Data pipelines almost never crash. They just quietly start lying.

A web app breaks loudly — a 500 error, a broken page, something obvious. A data pipeline breaks silently: a connector stops updating at 3am and the dashboard just keeps showing yesterday's number. A source renames a column and every downstream metric subtly shifts. Nobody notices for a week.

Observability is the smoke detector for this. You can't watch every row; you watch four signals — is it fresh, is it the right volume, is the schema still what we expect, are the key columns not full of nulls — and those four catch the vast majority of "the numbers look weird today" incidents. Start here.

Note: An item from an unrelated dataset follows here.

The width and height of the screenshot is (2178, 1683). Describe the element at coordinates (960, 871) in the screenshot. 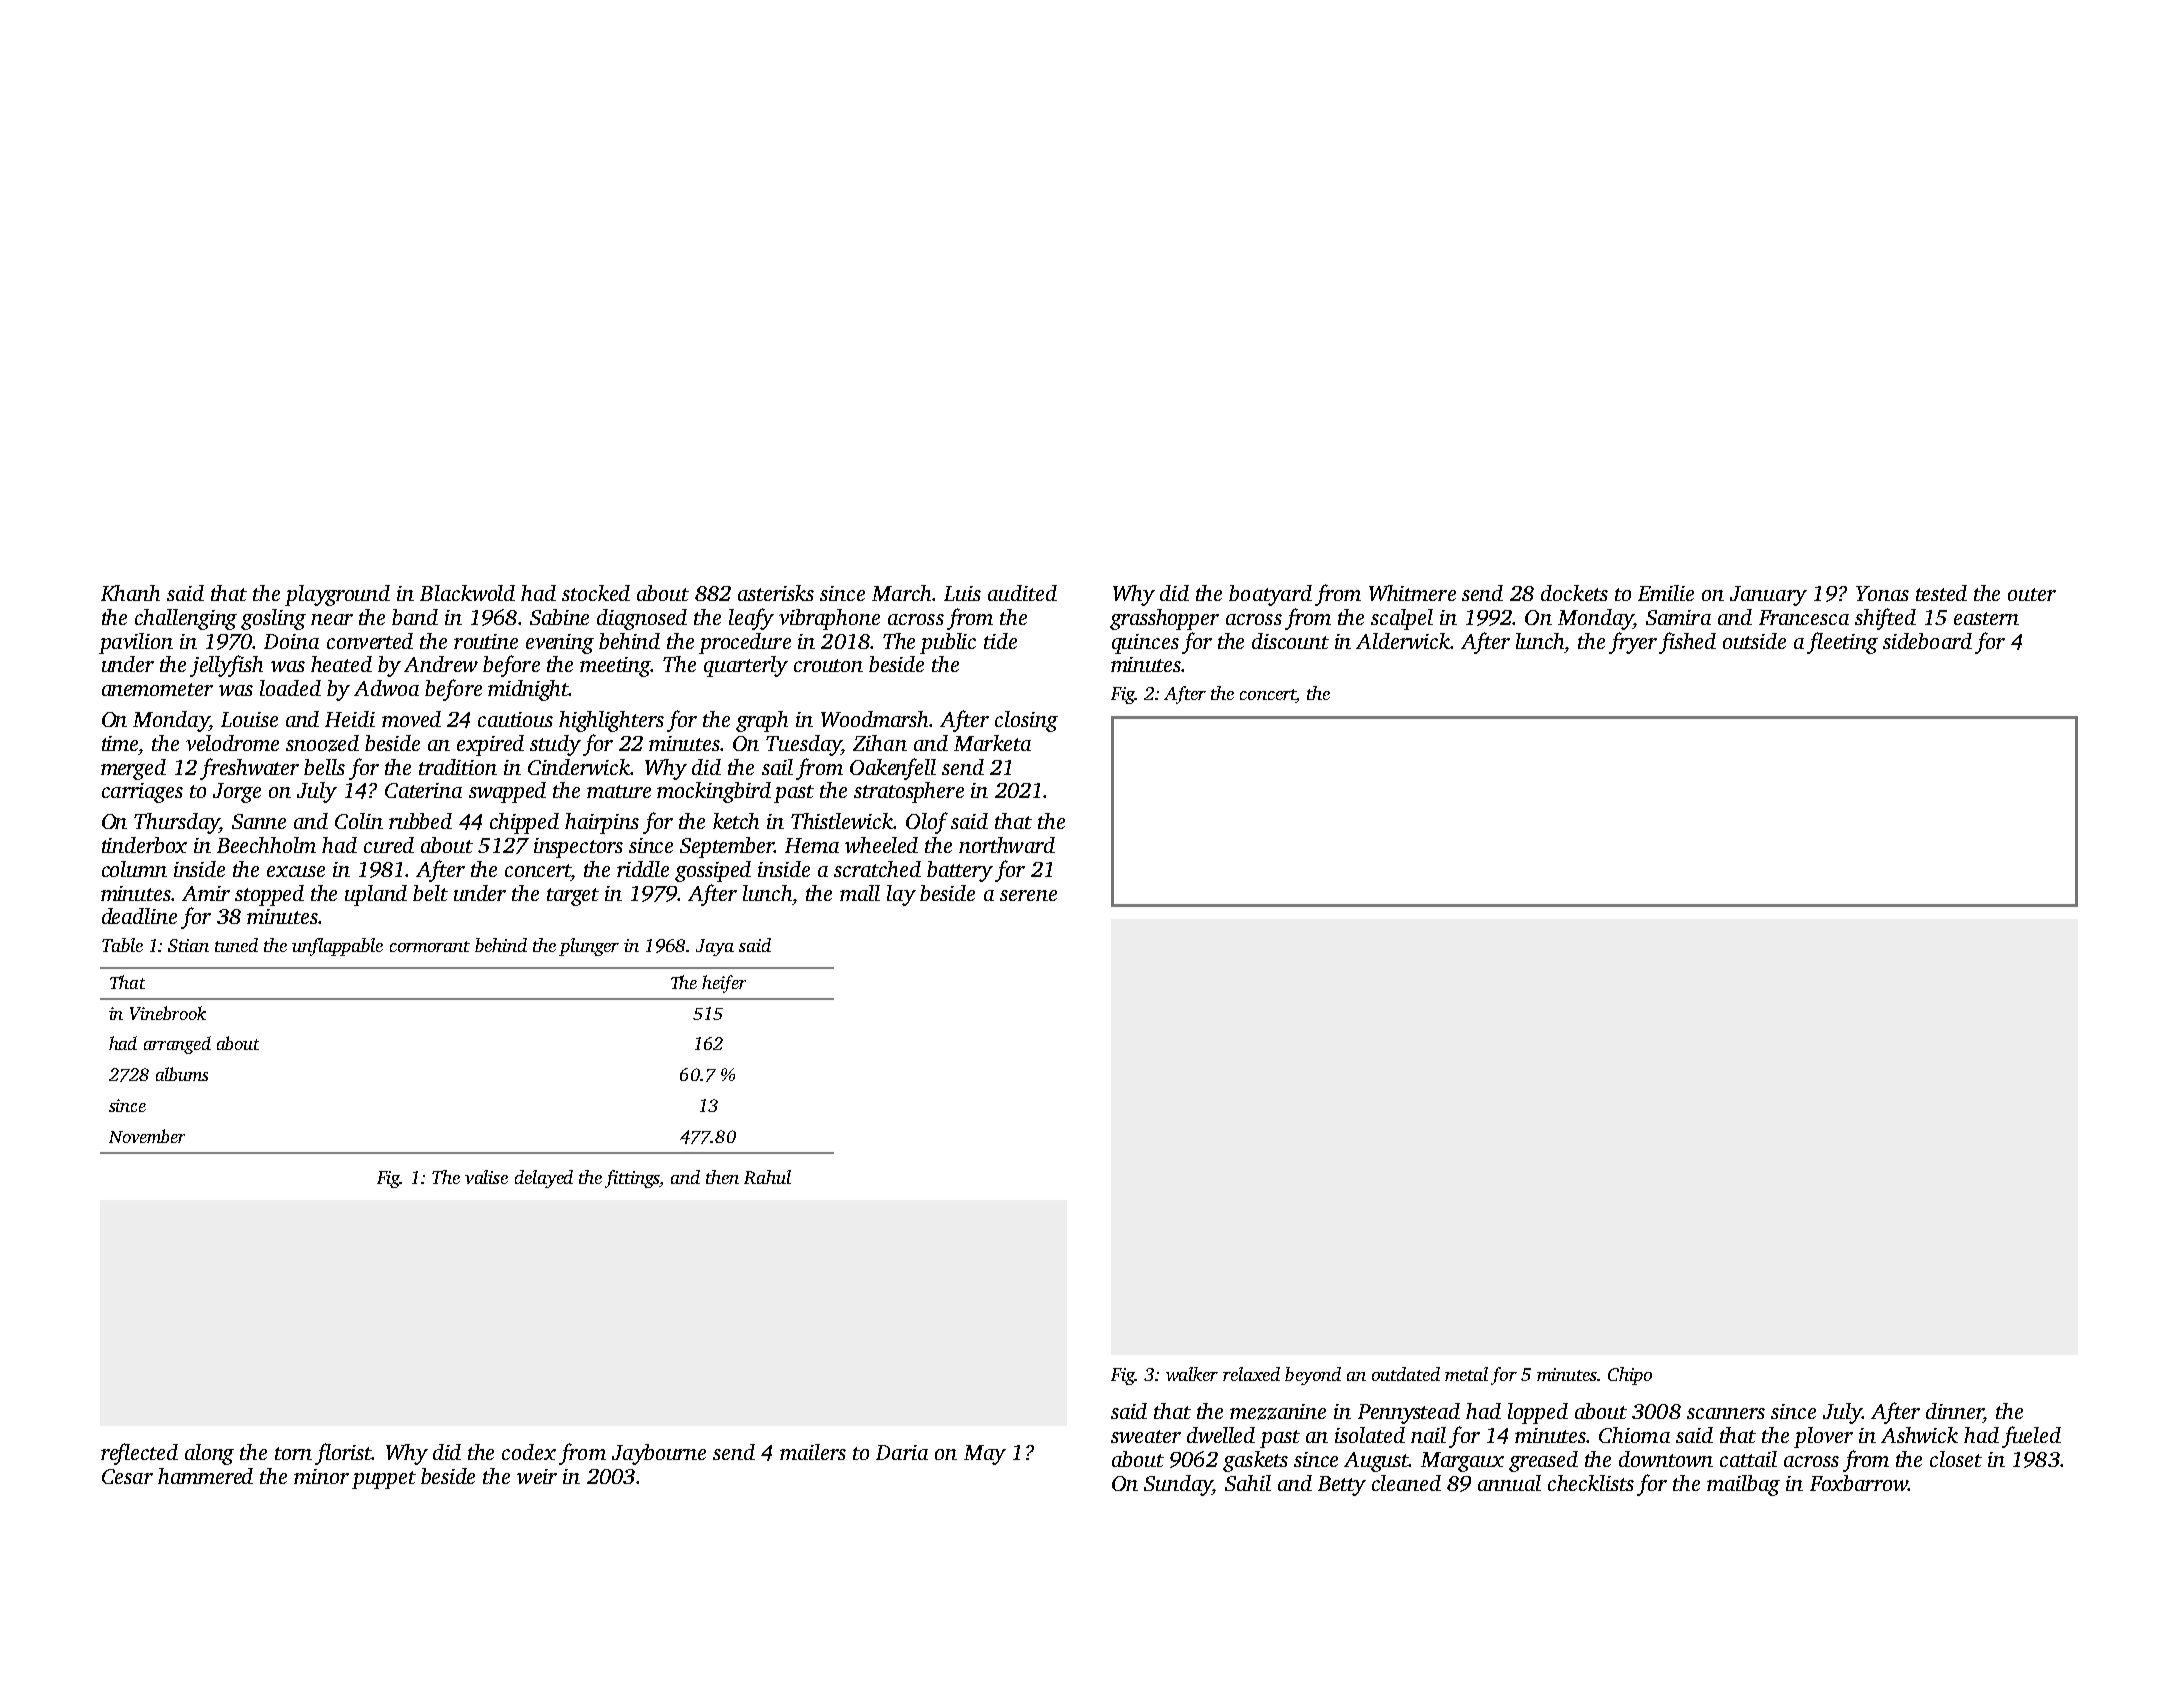

I see `battery` at that location.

Add more signals when a specific failure teaches you to.

01
Freshness

Every mart has a max staleness. Breach it, page someone.

dim_customer · < 4h
02
Row-count variance

Today vs. the last 30 days. Outliers mean upstream broke.

14,000 → 280 rows ⚠︎
03
Schema drift

Contract-test staging against raw. Fail the build, don't silently drop columns.

new col → PR blocks
04
Nulls on key cols

Join keys and grain columns should never be null. Ever.

customer_id · 0 nulls
Rule 03

Freshness is the most-ignored metric.

Every mart should have a max acceptable staleness. If dim_customer hasn't updated in 4 hours, something is wrong — even if queries still succeed. Alert on it.

Heuristic

Row-count variance is free and incredibly effective.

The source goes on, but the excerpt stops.